*** The input ***

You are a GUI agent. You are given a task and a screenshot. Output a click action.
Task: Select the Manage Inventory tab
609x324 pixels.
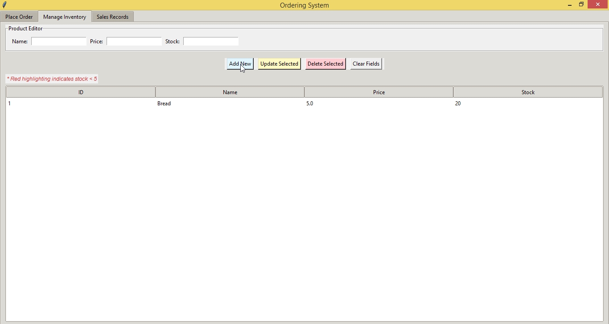click(65, 17)
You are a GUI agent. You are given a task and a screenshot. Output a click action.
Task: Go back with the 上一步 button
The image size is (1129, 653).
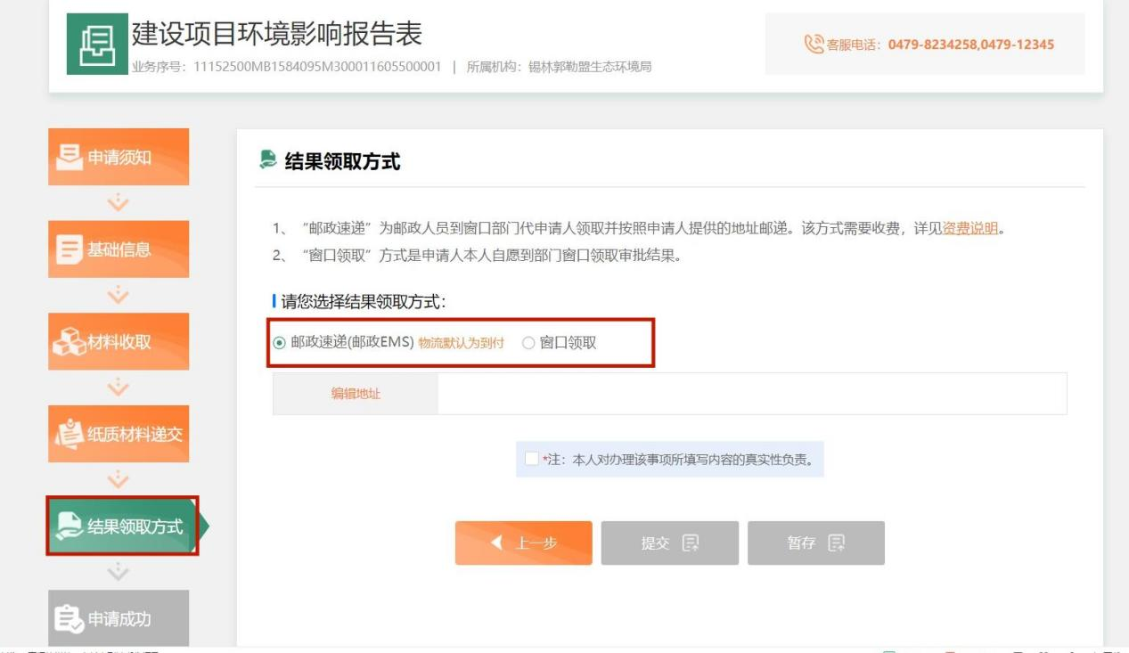click(523, 543)
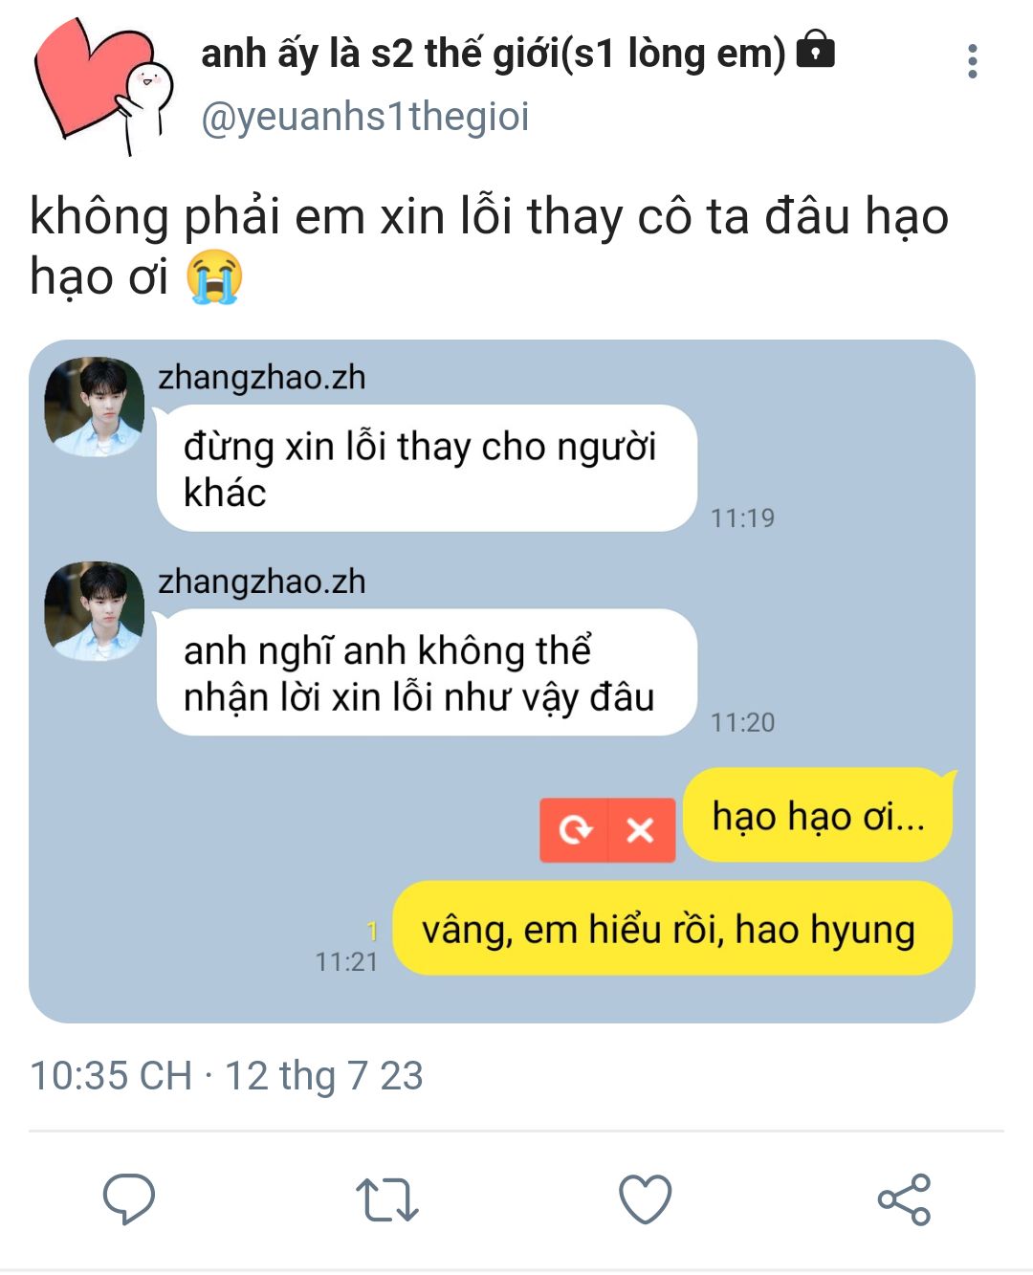Tap the 'vâng, em hiểu rồi, hao hyung' bubble

[x=671, y=929]
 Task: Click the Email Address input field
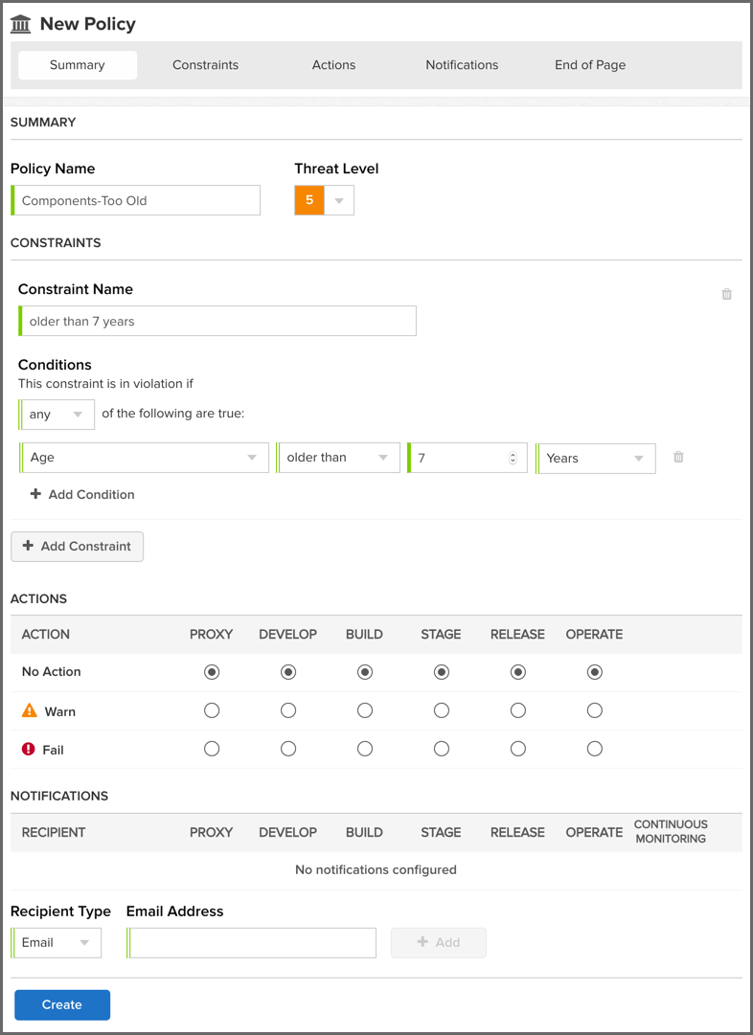point(251,942)
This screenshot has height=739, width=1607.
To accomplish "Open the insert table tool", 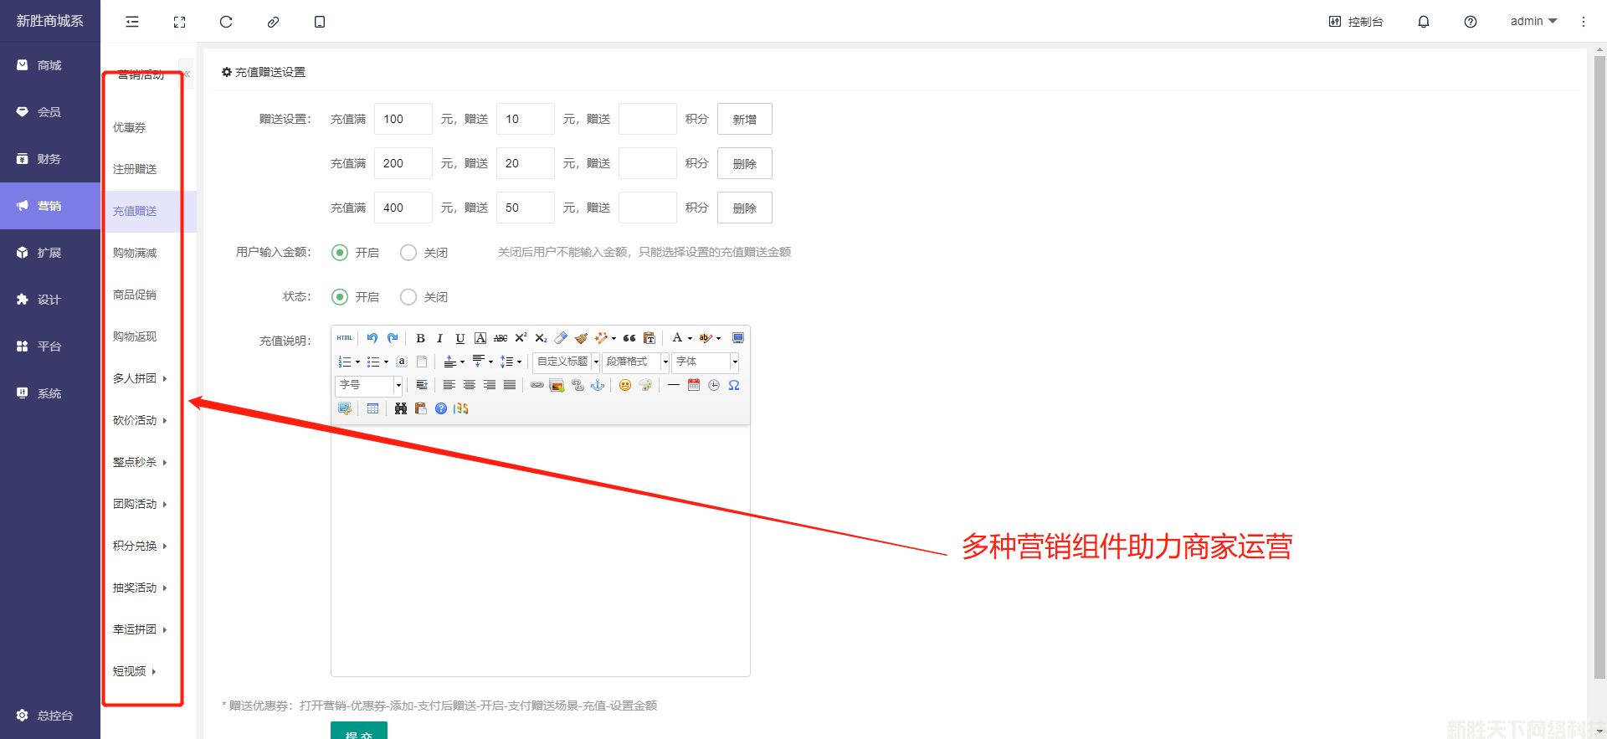I will [x=372, y=408].
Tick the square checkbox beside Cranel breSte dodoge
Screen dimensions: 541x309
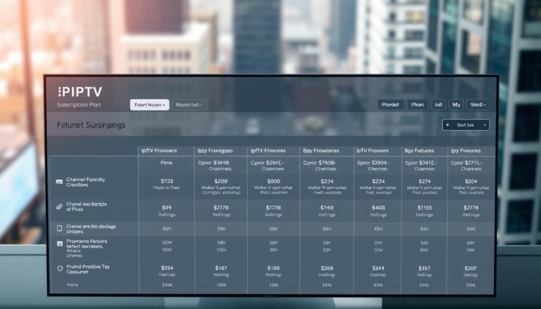click(59, 229)
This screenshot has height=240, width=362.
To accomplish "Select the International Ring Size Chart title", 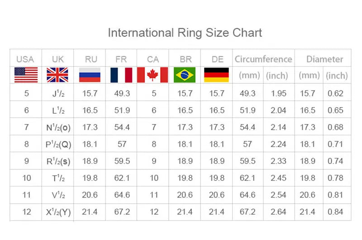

*** End of The input ***

> What is needed
From the entries, copy out each line containing the word "width".

> Output below
This screenshot has height=739, width=1607.
This screenshot has height=240, width=362.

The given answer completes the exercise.